Le parti-pris d’adaptation consistant à rendre le dilemme intemporel a sa pertinence aujourd’hui en Europe puisque de jeunes hommes ukrainiens appelés sous les drapeaux dès 2022 ont eux aussi hésité, certains ont même quitté le pays. Il est impossible de refuser ce choix à un individu à qui l’on demande de risquer sa vie pour une idée ou un collectif, quelque chose qui n’est pas immédiatement son existence privée. Et pourtant quelque chose dans la nouvelle de Zweig peut manquer, faire défaut. Ce quelque chose manque peut-être à tous les dilemmes réduits à une stricte dimension morale. La patrie ou l’art ? La contrainte de la guerre pour la défense du pays ou la liberté individuelle ? Ne manque-t-il pas une dimension politique et/ou simplement sociétale ? Entre le devoir et le désir se glisse le pouvoir : pas seulement celui étatique, mais celui individuel. Un être humain qui aujourd’hui fuirait son pays en guerre ou se cacherait pour y échapper peut avoir mille bonnes raisons mais ce-faisant que devient-il en tant que membre de la société ? Pourra-t-il continuer à y vivre ? Il ne s’agit pas de lui imputer l’accusation frelatée de « traitre à la patrie », mais que devient son identité culturelle, ses attachements familiaux ou amicaux, ses habitudes sociales, sa langue héritée des autres et que parlent aussi ceux qui vont aller se battre et peut-être mourir pour un pays commun ? Il y a au moins deux pacifismes : celui absolu et naïf qui croit à une humanité sans violence – croyance largement démentie par l’histoire ; et le pacifisme relatif et réaliste qui peut s’efforcer d’éviter la violence de la guerre mais qui sait aussi s’y engager quand elle devient nécessaire par les faits ou par sa dimension défensive ou émancipatrice.

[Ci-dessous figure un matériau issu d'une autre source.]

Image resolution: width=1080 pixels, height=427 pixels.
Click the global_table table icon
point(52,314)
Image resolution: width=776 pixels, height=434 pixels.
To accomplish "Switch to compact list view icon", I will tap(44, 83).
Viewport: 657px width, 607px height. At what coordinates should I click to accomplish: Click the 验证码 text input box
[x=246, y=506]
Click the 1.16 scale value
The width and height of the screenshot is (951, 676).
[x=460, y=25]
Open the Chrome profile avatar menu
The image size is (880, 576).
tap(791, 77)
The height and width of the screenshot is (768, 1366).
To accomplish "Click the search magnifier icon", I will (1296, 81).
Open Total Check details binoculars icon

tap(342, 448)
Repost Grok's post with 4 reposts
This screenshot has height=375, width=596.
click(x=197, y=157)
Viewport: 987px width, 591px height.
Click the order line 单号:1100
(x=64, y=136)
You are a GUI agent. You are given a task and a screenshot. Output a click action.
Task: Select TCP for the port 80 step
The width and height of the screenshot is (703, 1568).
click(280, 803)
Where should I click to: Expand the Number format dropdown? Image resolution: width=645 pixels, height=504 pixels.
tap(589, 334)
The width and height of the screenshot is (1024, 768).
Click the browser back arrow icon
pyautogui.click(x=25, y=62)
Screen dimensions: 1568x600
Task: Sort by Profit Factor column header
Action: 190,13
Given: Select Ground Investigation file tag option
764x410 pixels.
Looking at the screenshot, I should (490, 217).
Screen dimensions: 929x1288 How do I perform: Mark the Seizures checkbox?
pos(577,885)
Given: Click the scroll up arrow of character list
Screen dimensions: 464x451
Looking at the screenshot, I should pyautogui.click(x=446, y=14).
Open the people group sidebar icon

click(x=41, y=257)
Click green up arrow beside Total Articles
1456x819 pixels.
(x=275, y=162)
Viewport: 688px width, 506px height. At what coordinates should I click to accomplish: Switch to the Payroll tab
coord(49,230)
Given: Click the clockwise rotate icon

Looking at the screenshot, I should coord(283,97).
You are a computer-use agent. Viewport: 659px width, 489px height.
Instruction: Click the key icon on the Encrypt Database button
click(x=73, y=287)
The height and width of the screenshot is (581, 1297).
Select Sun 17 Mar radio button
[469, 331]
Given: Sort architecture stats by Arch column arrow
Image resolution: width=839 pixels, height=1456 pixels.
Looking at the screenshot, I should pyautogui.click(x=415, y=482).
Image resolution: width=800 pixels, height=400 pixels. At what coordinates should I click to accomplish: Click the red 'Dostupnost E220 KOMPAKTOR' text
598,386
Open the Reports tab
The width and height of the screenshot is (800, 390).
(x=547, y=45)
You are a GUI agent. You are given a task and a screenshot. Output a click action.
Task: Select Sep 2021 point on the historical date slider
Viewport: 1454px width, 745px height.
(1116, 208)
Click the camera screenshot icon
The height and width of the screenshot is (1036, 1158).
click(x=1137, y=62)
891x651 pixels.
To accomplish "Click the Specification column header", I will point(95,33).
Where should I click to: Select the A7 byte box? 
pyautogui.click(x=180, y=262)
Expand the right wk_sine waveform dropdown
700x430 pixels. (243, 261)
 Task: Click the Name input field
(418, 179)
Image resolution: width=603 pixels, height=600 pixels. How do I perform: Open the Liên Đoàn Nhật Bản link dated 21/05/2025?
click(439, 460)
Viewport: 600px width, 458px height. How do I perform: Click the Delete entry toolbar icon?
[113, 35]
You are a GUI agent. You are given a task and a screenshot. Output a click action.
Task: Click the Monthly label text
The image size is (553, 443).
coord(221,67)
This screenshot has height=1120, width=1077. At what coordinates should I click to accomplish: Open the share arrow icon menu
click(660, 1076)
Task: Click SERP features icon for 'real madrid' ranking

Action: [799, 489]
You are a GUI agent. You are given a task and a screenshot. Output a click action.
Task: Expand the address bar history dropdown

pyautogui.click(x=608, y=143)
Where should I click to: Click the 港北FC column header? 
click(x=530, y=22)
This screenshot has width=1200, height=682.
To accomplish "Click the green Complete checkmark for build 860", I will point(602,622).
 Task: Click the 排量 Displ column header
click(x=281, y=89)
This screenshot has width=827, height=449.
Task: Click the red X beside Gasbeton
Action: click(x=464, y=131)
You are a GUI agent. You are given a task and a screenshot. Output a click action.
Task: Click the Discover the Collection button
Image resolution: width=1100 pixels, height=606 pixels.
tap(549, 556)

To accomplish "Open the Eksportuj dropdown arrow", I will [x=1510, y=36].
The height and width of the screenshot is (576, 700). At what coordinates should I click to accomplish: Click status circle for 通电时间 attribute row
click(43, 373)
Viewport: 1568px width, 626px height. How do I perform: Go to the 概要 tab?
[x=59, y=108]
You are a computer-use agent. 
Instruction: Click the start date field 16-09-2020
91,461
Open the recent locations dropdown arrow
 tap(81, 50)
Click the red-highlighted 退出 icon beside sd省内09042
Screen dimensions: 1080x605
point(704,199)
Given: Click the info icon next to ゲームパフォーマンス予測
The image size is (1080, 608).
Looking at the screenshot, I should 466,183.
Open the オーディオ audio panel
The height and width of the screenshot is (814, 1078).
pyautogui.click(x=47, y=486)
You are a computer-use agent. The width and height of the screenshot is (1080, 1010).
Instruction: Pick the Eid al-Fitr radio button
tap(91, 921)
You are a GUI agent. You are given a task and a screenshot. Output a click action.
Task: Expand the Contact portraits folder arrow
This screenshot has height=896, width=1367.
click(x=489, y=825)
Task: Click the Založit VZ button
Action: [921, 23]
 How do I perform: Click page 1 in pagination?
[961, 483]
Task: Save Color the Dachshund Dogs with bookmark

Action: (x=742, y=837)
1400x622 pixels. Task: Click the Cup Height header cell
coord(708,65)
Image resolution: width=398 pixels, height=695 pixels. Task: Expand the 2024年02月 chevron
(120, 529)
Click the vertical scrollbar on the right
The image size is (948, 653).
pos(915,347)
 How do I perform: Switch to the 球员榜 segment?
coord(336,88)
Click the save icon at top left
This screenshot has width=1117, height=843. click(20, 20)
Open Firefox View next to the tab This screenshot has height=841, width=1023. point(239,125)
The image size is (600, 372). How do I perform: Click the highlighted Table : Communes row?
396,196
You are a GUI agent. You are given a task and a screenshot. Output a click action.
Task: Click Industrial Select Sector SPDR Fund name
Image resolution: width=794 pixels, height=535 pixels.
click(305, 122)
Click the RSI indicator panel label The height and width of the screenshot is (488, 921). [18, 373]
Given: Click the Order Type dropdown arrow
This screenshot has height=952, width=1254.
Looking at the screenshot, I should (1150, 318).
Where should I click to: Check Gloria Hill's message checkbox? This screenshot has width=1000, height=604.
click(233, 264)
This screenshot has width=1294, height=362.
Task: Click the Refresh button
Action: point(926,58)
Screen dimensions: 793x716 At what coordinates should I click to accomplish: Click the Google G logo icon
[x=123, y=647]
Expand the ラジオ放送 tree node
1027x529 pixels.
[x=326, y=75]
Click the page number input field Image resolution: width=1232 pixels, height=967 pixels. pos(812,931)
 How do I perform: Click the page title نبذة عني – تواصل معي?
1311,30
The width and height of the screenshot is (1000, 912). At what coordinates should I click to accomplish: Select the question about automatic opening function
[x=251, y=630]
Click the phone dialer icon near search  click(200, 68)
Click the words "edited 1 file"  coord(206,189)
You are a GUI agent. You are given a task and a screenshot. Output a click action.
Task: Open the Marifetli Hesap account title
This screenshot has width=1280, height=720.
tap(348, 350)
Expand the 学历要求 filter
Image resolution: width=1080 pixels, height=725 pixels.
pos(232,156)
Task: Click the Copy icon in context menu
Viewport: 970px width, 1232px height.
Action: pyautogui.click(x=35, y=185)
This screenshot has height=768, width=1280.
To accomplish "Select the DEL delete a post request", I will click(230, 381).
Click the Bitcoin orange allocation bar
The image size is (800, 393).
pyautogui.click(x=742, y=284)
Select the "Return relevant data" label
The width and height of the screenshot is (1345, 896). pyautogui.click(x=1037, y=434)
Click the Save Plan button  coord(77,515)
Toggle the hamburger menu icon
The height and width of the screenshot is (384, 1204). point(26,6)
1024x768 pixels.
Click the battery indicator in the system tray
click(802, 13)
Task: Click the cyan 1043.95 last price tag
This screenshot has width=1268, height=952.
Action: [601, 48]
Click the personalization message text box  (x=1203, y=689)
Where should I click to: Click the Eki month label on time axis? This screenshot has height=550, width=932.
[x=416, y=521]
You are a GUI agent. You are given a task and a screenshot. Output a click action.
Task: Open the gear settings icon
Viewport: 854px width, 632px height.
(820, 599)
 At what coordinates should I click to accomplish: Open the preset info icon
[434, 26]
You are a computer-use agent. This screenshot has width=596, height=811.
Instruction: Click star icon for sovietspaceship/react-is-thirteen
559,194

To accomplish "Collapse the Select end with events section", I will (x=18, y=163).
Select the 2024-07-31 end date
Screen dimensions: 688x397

Stefan Zweig n’est peut-être qu’un moraliste… Il est possible que sa problématique de la guerre soit obsolète ou abstraite. Depuis 1945, nous savons plus encore qu’avant que la question de la guerre, tant son occurrence que la participation individuelle au conflit, est tout autant politique qu’éthique. Résistance des partisans français et étrangers d’hier ou patriotisme des soldats ukrainiens d’aujourd’hui, nous savons que la guerre peut avoir aussi comme enjeu la liberté. Liberté collective et liberté individuelle au sein du collectif d’existence qu’est une société et dans sa forme politique, un État. Toute existence individuelle est sociale et politique y compris dans ses besoins les plus vitaux ou primaires. L’individualisme bourgeois ou autre est une pure illusion, ou pire un confort égoïste.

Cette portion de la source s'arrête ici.